Наконец Шарль не выдержал. В одиннадцать часов он запряг свой шарабанчик, вскочил на сиденье, стал нахлестывать лошадь и к двум часам ночи приехал в «Красный крест». Никого! Он подумал, что, может быть, Эмму видел клерк; но где же он живет? К счастью, Шарль вспомнил адрес его патрона. Он побежал туда.
Начинало
В доме, где жил клерк, не оказалось ни звонка, ни молотка, ни привратника. Шарль застучал кулаком в ставни. Показался полицейский; тогда Шарль испугался и ушел.
«Я с ума спятил, – говорил он сам с собой. – Она, наверно, осталась обедать у господина Лормо».
Семейство Лормо уже не жило в Руане.
«Значит, она ухаживает за госпожой Дюбрейль. Ах, да ведь госпожа Дюбрейль вот уж десять месяцев как умерла!.. Так где же она?»
Ему пришла в голову новая мысль. Он зашел в кафе, спросил «Ежегодный справочник» и быстро отыскал в нем девицу Лемперер. Оказалось, что она проживает по улице Ренель-де-Марокинье, в доме № 74.
Когда он свернул в эту улицу, на другой стороне вдруг показалась сама Эмма; он даже не обнял ее, а прямо набросился с криком:
– Почему ты вчера не приехала?
– Я захворала!
– Чем?.. Где?.. Как?..
Она провела рукой по лбу и ответила:
– У мадмуазель Лемперер.
– Это я и думал! Я бежал к ней.
– О, не стоило, – сказала Эмма. – Она только что ушла. Но впредь, пожалуйста, не беспокойся так. Ты ведь понимаешь, я не могу чувствовать себя свободной, если знаю, что тебя волнует малейшее мое запоздание.
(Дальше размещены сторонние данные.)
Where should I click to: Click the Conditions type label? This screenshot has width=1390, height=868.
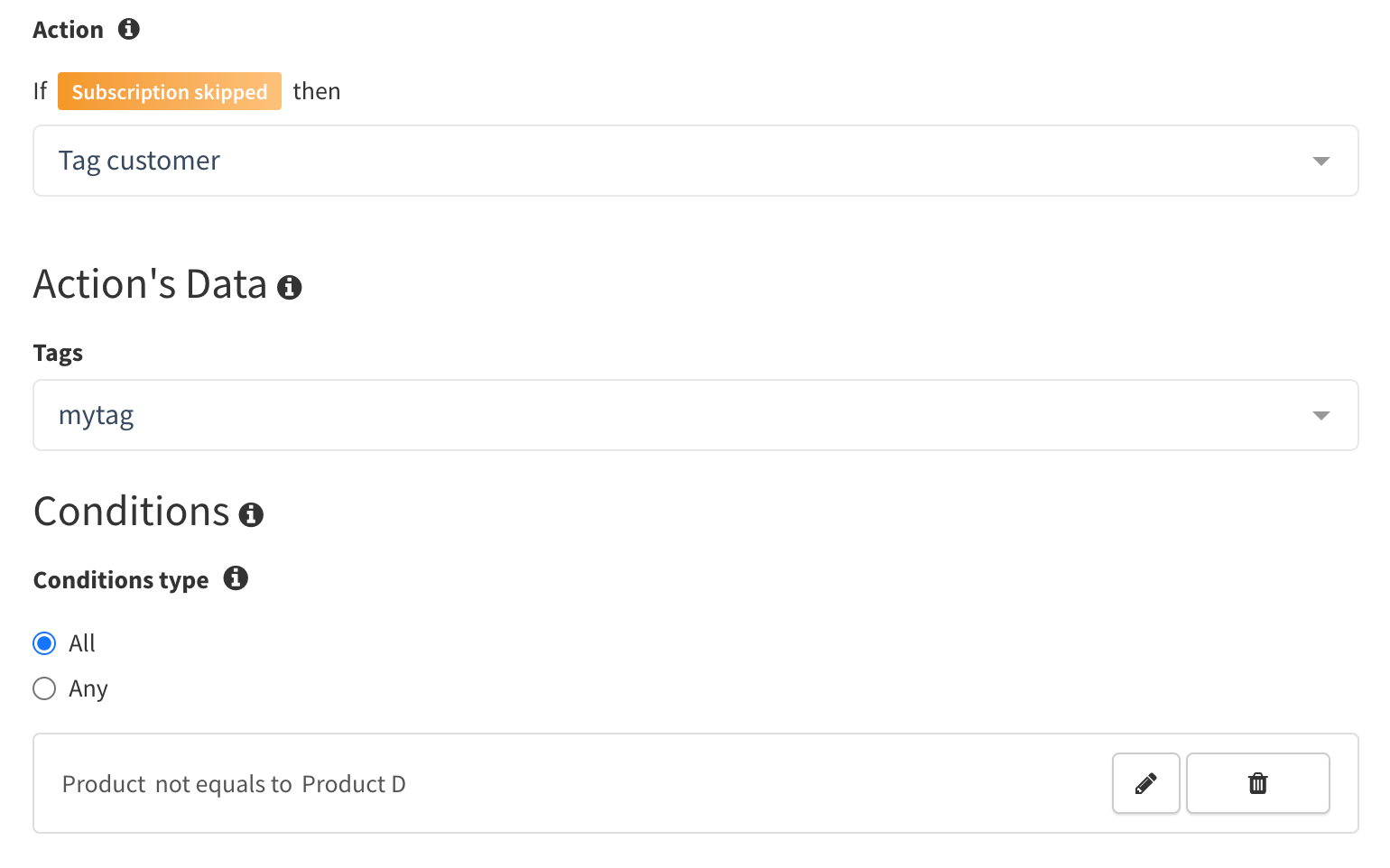[x=121, y=580]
Так она установила для себя своеобразное право не стесняться в своих похождениях. И стала без всякого смущения пользоваться этим правом очень широко. Когда ей хотелось видеть Леона, она под каким-нибудь предлогом уезжала в Руан, и так как любовник ждал ее только по четвергам, то являлась прямо к нему в контору.
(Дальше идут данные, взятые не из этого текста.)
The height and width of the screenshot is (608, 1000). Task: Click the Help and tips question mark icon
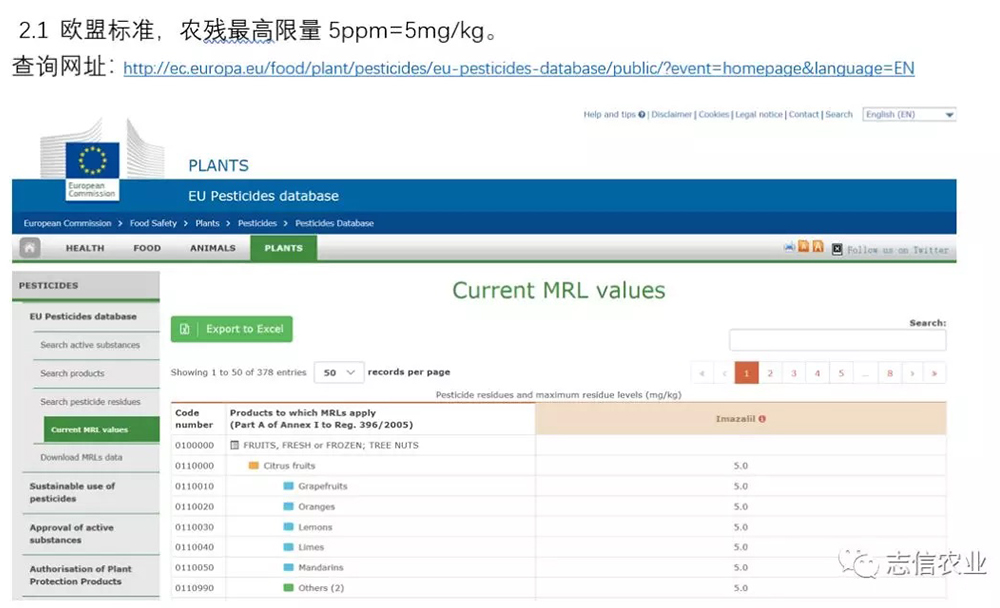(642, 115)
Сначала это всякий раз было для него великим счастьем. Но вскоре он перестал скрывать от нее истину: патрон очень недоволен его беспорядочным поведением.
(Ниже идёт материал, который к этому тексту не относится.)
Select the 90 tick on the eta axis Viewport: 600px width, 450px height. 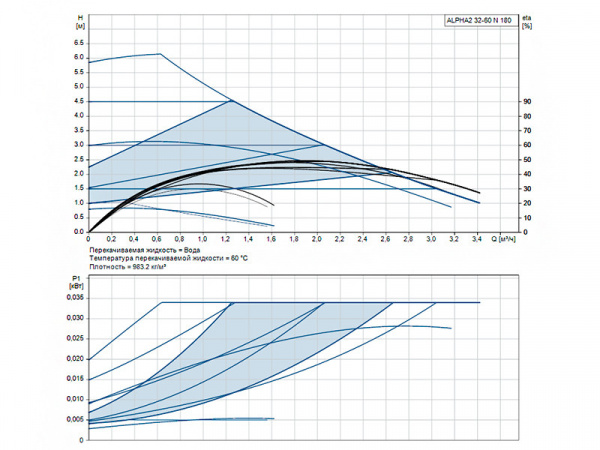(x=526, y=101)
– Ну, вот еще! – отвечала Эмма.
И он отмалчивался.
Эмма захотела, чтобы он одевался во все черное и отпустил эспаньолку: тогда он будет похож на портрет Людовика XIII. Она пожелала взглянуть на его комнату и нашла ее очень невзрачной; он покраснел, она этого не заметила и посоветовала ему купить такие же занавески, какие висели у нее. А когда он сказал, что это очень дорого, она рассмеялась и ответила:
– А, тебе жалко денег!
Каждый раз Леон должен был рассказывать ей все, что он делал с прошлого свидания. Она требовала стихов, стихов с посвящением, любовную поэму в свою честь; он никогда в жизни не умел срифмовать двух строчек и в конце концов списал сонет из кипсека.
Он сделал это не столько из тщеславия, сколько желая угодить ей. Он не оспаривал ее взглядов; он соглашался со всеми ее вкусами; в сущности не она, а он был ее любовницей. Она знала такие нежные слова, такие поцелуи, от которых у него замирала душа. Где впитала она в себя эту почти бесплотную, глубокую и скрытую порочность?